Then I went to grad school. And the world became immensely more complicated. Where before, I had been able to easily distinguish between men who openly supported women's causes and those who openly stated that they thought women should stay at home and raise babies, now there were large numbers of men around me who INSISTED that they were all for women's rights. I was at Princeton, mind you, which when I went in the 90s had only been open to female undergraduate students for about

ten years. That means that a bunch of the profs there were really still used to the old way of doing things. They were honestly so blind to their prejudices that they were dangerous people. They claimed to want to hire full-time female profs, but were only waiting for the day when women were doing work “at the level of men.” Because poor women, they had been cut out of opportunities for a long time and they just didn't have the support they needed to do “important research.”

I watched the untenured assistant profs (most of them women) teach a lot of the classes and then one by one, leave the university. One of them had a baby and followed her husband to Harvard. The male profs shrugged their shoulders and said, well, she didn't want to be tenured here. Not our fault. One wrote a really nasty letter to the university about how all her work on female writers had been deemed “not up to our standards” and she was ignored. One of them felt shunted off into teaching about GDR literature, a class students said they wanted and none of the tenured profs wanted to teach. Then she went up for tenure and was told her work wasn't on important enough literature because it was GDR.

I had come to the department wanting to study women's literature, though I didn't have a specific time period in mind yet. I ended up being very interested in two periods, one was the late eighteenth-century when female novelists absolutely dominated, in almost all of Europe. In America this didn't happen until the nineteenth century. I was especially interested in Sophie von La Roche, who wrote a LOT of books about women which sold well to women and who had been entirely forgotten by history, except for the first novel she wrote, which Goethe “oh so kindly” offered to edit for her. The novel, Die Geschichte des Fraulein von Sternhemin's, is a really interesting book that has a double mother-daughter plot structure where there is a lot of mirroring going on. At the time, Goethe went on and on about how much he had had to “help” her “fix” the novel, because of errors in it. Yes, there were errors, but almost no one saw how brilliant this novel is. I wanted to write about female Bildungsromane (novels of development) and how motherhood and mirroring and gender issues are so important in them.

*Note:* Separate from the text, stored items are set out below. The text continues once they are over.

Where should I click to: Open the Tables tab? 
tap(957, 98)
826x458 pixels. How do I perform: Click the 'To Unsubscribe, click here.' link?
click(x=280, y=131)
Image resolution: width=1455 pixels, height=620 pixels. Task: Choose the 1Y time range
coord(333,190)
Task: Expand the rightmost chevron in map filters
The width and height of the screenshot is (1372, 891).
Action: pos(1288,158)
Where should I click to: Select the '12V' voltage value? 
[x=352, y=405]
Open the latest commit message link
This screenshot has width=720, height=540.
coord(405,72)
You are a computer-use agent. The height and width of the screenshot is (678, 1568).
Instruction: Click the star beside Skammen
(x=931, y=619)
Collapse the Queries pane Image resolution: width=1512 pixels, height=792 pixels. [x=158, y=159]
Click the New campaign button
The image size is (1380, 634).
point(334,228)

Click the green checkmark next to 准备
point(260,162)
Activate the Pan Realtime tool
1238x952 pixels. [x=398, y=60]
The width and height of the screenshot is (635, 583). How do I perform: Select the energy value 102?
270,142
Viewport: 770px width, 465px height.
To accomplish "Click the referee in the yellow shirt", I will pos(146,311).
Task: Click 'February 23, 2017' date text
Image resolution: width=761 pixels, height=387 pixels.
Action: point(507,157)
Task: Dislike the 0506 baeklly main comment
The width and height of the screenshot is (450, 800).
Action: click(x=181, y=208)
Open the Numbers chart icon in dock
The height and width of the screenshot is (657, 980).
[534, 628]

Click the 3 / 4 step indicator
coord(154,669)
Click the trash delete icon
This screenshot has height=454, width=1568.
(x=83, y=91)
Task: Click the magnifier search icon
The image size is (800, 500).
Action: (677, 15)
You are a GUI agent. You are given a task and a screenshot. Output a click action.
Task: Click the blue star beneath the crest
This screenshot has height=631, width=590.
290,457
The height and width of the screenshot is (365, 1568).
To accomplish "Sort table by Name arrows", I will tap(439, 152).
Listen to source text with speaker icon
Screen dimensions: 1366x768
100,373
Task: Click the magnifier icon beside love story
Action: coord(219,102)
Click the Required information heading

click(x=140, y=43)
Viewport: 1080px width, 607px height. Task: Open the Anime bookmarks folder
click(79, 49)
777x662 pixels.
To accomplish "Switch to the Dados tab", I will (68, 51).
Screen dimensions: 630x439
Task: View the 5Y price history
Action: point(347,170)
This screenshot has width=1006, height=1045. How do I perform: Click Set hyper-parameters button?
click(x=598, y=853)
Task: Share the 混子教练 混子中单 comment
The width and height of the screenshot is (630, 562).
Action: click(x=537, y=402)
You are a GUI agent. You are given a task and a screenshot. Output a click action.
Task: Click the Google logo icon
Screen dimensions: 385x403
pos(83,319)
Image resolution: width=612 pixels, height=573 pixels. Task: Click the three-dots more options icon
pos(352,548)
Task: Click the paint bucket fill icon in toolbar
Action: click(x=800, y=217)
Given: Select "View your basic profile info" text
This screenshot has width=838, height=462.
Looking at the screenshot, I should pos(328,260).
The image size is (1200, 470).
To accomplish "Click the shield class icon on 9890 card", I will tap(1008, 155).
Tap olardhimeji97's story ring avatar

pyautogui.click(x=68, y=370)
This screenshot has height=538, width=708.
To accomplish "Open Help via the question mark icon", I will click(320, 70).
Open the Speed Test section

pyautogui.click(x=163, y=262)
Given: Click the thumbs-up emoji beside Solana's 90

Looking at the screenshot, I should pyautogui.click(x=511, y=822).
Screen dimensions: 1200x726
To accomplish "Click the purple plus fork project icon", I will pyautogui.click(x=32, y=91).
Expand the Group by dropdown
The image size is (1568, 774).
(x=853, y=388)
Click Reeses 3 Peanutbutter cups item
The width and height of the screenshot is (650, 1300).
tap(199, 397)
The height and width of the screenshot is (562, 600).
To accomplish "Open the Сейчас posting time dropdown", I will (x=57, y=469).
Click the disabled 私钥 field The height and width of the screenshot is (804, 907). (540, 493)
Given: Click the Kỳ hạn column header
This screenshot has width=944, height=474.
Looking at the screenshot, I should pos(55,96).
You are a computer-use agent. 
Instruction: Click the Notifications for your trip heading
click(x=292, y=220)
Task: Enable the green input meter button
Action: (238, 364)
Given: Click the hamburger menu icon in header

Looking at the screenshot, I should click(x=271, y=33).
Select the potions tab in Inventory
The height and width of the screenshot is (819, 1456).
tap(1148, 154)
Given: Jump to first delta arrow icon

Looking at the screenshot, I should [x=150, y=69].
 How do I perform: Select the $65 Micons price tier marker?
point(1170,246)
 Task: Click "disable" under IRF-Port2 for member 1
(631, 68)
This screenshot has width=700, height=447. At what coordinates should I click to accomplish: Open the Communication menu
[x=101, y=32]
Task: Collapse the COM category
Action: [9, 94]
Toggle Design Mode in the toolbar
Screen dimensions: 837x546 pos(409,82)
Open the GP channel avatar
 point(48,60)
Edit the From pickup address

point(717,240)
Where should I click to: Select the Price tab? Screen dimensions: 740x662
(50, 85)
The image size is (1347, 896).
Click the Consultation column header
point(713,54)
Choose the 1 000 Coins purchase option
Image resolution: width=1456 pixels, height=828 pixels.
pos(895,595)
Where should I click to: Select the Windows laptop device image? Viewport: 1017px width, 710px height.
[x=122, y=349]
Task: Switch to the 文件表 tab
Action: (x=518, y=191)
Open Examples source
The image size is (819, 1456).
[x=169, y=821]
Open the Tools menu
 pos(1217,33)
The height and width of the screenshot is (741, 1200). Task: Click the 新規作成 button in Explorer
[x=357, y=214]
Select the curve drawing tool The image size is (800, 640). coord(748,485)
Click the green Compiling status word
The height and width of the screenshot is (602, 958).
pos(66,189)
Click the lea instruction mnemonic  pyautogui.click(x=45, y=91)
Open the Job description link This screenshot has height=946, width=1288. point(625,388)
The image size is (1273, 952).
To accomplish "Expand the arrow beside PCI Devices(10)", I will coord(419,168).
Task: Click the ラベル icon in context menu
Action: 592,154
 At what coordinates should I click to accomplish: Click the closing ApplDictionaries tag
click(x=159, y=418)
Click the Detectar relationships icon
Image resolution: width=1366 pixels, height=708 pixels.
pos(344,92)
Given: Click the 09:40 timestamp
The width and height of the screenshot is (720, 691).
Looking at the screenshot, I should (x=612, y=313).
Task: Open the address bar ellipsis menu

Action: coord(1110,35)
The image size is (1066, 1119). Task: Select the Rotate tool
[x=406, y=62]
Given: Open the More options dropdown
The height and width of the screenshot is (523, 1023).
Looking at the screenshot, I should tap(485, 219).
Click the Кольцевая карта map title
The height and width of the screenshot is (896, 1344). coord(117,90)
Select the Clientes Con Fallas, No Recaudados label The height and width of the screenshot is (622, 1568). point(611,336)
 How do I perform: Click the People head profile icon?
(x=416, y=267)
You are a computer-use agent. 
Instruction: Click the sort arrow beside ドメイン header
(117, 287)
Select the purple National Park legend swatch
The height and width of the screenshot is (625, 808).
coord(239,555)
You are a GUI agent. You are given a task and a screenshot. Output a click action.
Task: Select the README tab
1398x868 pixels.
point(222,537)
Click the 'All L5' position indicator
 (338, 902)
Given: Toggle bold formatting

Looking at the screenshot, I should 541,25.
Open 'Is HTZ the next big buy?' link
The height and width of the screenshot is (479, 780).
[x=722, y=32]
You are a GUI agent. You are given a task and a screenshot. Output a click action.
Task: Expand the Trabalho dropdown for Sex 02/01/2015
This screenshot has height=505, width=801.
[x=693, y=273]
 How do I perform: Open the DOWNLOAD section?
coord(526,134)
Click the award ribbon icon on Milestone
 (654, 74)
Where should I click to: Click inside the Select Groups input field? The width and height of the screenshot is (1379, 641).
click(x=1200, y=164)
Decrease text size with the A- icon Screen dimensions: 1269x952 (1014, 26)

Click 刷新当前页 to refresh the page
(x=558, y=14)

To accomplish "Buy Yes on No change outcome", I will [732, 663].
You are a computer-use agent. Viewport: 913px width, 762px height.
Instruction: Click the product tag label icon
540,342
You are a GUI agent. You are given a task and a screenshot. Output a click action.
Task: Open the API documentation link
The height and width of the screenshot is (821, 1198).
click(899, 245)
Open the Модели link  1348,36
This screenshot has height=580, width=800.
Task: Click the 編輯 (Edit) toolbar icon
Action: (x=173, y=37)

Well, guess what? I was told if I wanted to talk about Bildungsromane in the eighteenth century, I couldn't do it without talking about Goethe. So I had to rewrite my ENTIRE dissertation so that it could also be about Goethe. The profs involved in this (I was told I couldn't have a female assistant prof as my advisor in the kindest terms—it was for my benefit because I wouldn't have the credentials necessary to get a job if I had a lowly assistant prof) were all supposedly trying to “help me” write a better dissertation. I cried and screamed and told them I was leaving. And then they acted like I was an emotional female wreck (which at that point, I probably was—talk about gas-lighting) and convinced me to come back, do the rewrite so I could finish the damn dissertation and defend it.

I tried to explain at my defense why gender studies mattered to me. The entire defense was about Goethe's novel (which I argued had a shitload of weird gender stuff going on it) and they patronized me enormously and finally passed me (as a courtesy to my advisor). I was the ONLY woman who had ever had a baby while in grad school there, and was clearly not their normal sort of student. Women grad students either gave up the idea of family to devote themselves to the work or well, there wasn't any or. There were women who had babies, but they were married to the male grad students. I was this liminal inbetween that no one knew how to deal with.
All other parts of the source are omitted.